Classic Battle for Mount Hyjal

When it comes to content and instances that feature enemies spawning on a timer, there seem to be two main camps of players: One that finds them boring because they think they're capable of going faster than the timer will let them, so it artificially slows them down, and one that finds them stressful because the timer forces them to go faster than they're comfortable with. Based on the sorts of things I've heard about the Battle for Mount Hyjal raid and Black Morass dungeon, the majority of players are seemingly in the first camp.

Me, I've always been in the apparently small minority that actually enjoys these instances because to me, they feel well-paced and somewhat challenging but not overly so. (I found them trickier in original Burning Crusade, but even then I could deal with it.)

Even aside from that, I've always liked Battle for Mount Hyjal for other reasons. One is the lush green landscape... and now that I think about it, this is something that applies to Burning Crusade raids in general: a lot of them take place in colourful and visually interesting locations, which can't be said for the raids in every WoW expansion. Too many of them are set in dark caves or stark fortresses in my opinion.

I also liked the whole dynamic of the raid group basically fighting a retreat, holding off attackers for a while and then falling back to another camp until the climatic fight for the world tree itself. That sort of narrative progression in raids isn't that unusual nowadays, but at the time it felt quite novel and like a refreshing change from just going into some big baddie's lair filled with minions that are simply sitting there, waiting for you to clear them out and take their stuff.

With all that said, I was quite looking forward to the Forks' first foray into Mount Hyjal after the tier six raids officially opened their doors in Classic late last week. However, I'll admit that there was also a bit of apprehension in the mix, mostly related to me worrying about people possibly underestimating the raid/overestimating our abilities. There'd been a lot of talk about how most of tier six is much easier than Kael and Vashj... which is true, but knowing my guild, that doesn't mean we won't find ways to wipe due to silly things anyway.

Plus there's the fact that we're on a much bigger server now, and people are seeing all these more hardcore raiders in Black Temple gear after mere days, forgetting that we moved onto a server with a lot more guilds that are much better than us - meaning that seeing other guilds clear the content quickly in no way indicates that we'll have an easy time with it too.

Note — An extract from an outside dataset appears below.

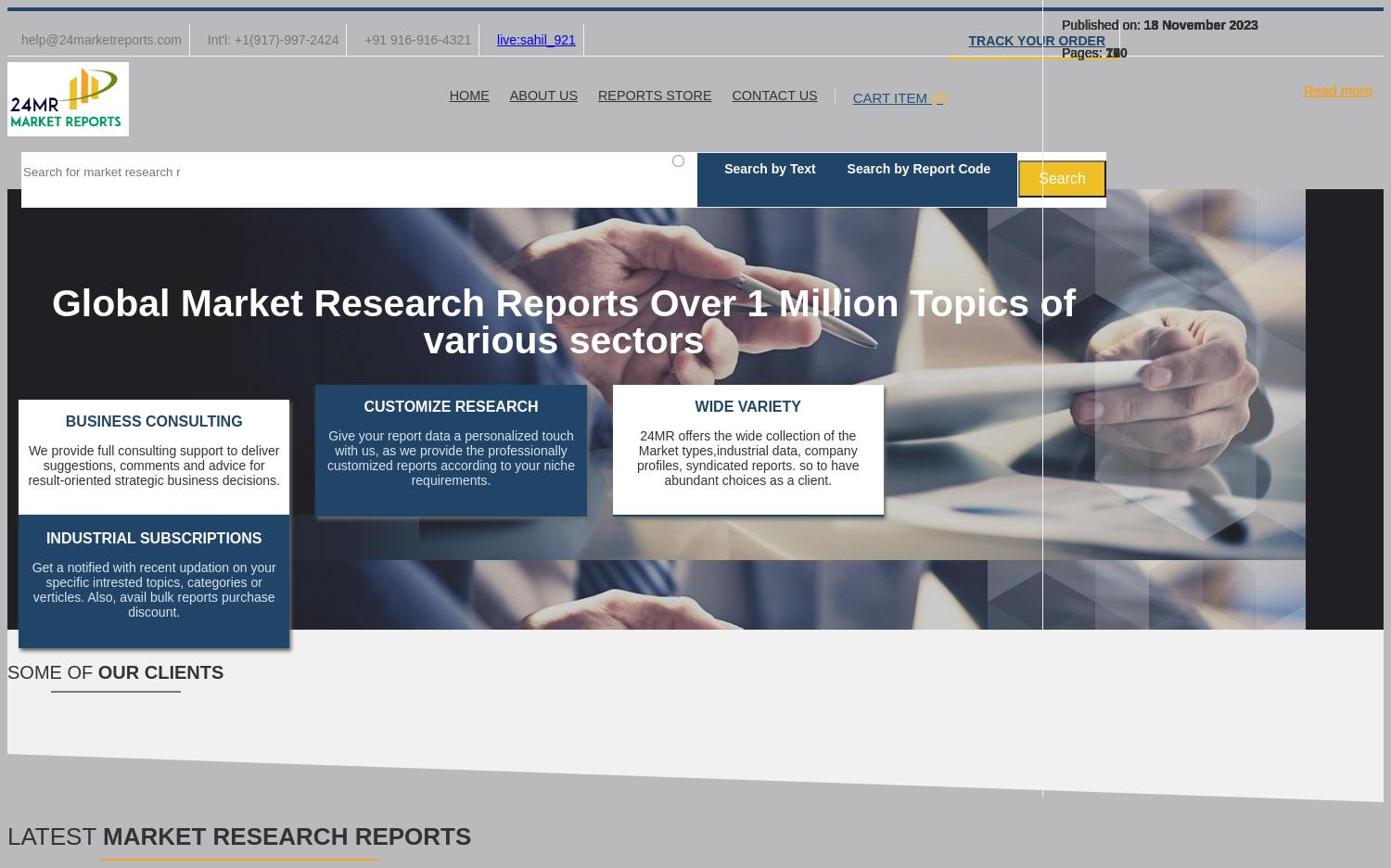  I want to click on 'OUR CLIENTS', so click(96, 671).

In the end it worked out alright by my standards. We didn't get close to clearing all of Mount Hyjal on the first night as some people seemed to be hoping (even if I'm not sure how serious they were), but we did kill three bosses and had at least an attempt on the fourth.

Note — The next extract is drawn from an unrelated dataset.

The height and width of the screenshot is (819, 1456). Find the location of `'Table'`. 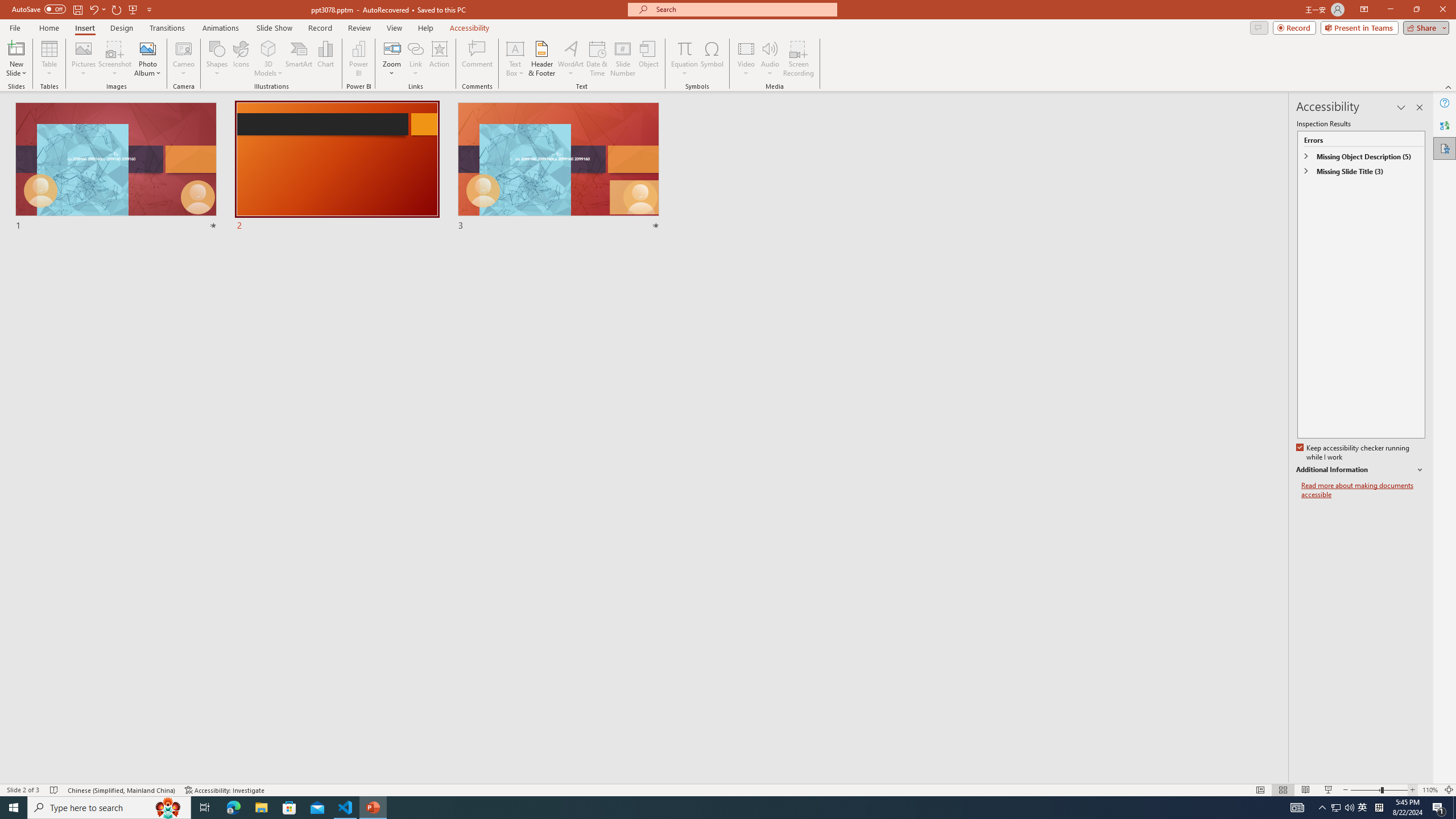

'Table' is located at coordinates (49, 59).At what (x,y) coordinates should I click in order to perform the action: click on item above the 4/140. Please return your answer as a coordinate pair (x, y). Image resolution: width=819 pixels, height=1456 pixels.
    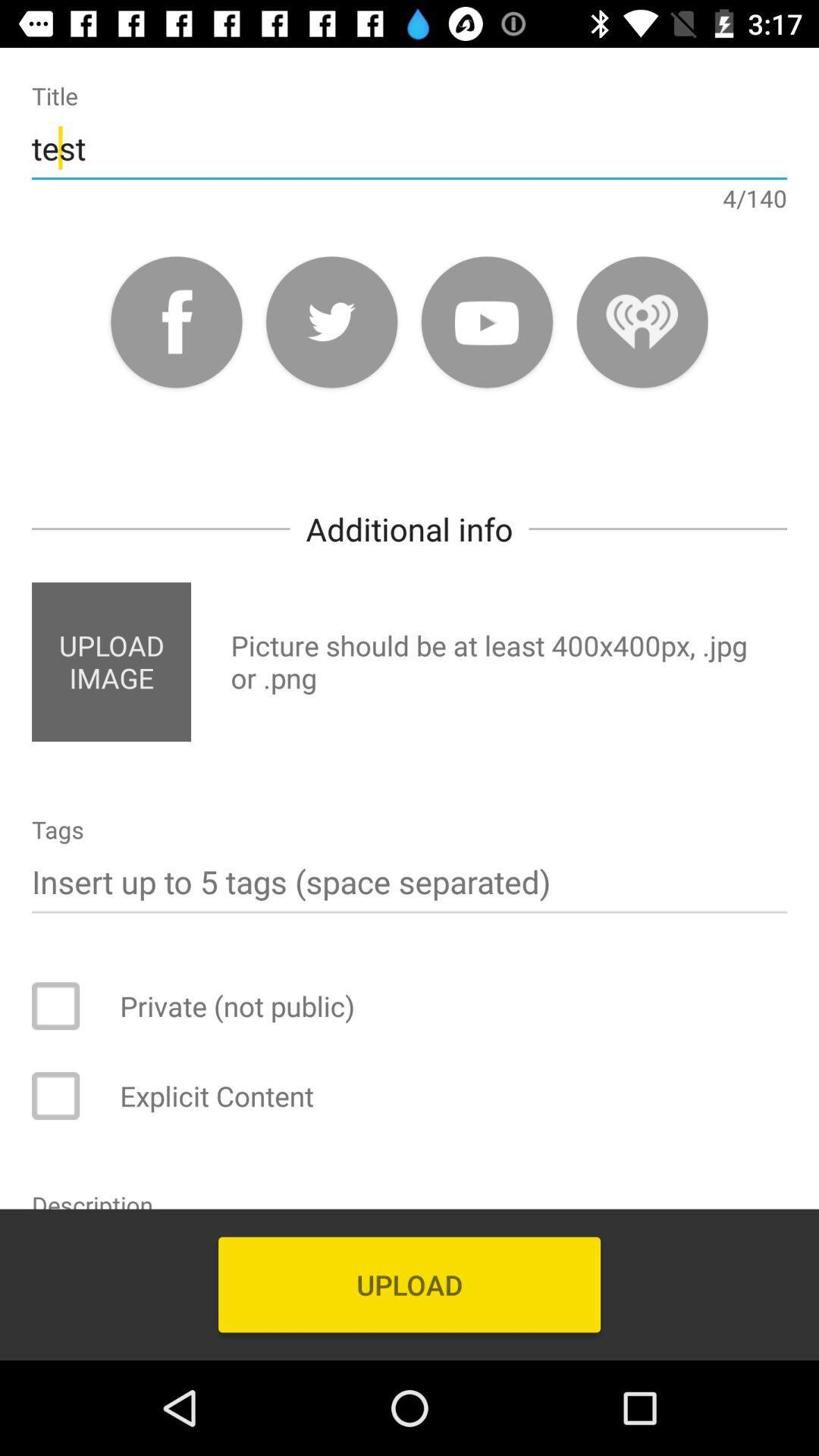
    Looking at the image, I should click on (410, 148).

Our first wipe felt very typical for us: We made it through the first few trash waves easily, and the healers were joking to wake them up when there's some actual healing to do... and then we got to the wave with multiple abominations and our paladin tank just went splat, at which point things escalated quickly and we all died. People took it in stride though, and the same was true for the other wipes we had, which could be traced back to understandable confusion or first-time mess-ups that were easy to forgive. 

I do think Archimonde will be more challenging to us as it's a fight that requires a certain amount of personal responsibility and people having awareness of their surroundings, which is not something the Forks have traditionally been good at, but we'll see how it goes. I am kind of excited by the idea of us being able to work our way through both Mount Hyjal and Black Temple in good time and actually finding some time to farm gear there, and then to look at what comes after, as my original Burning Crusade experience ended in Black Temple.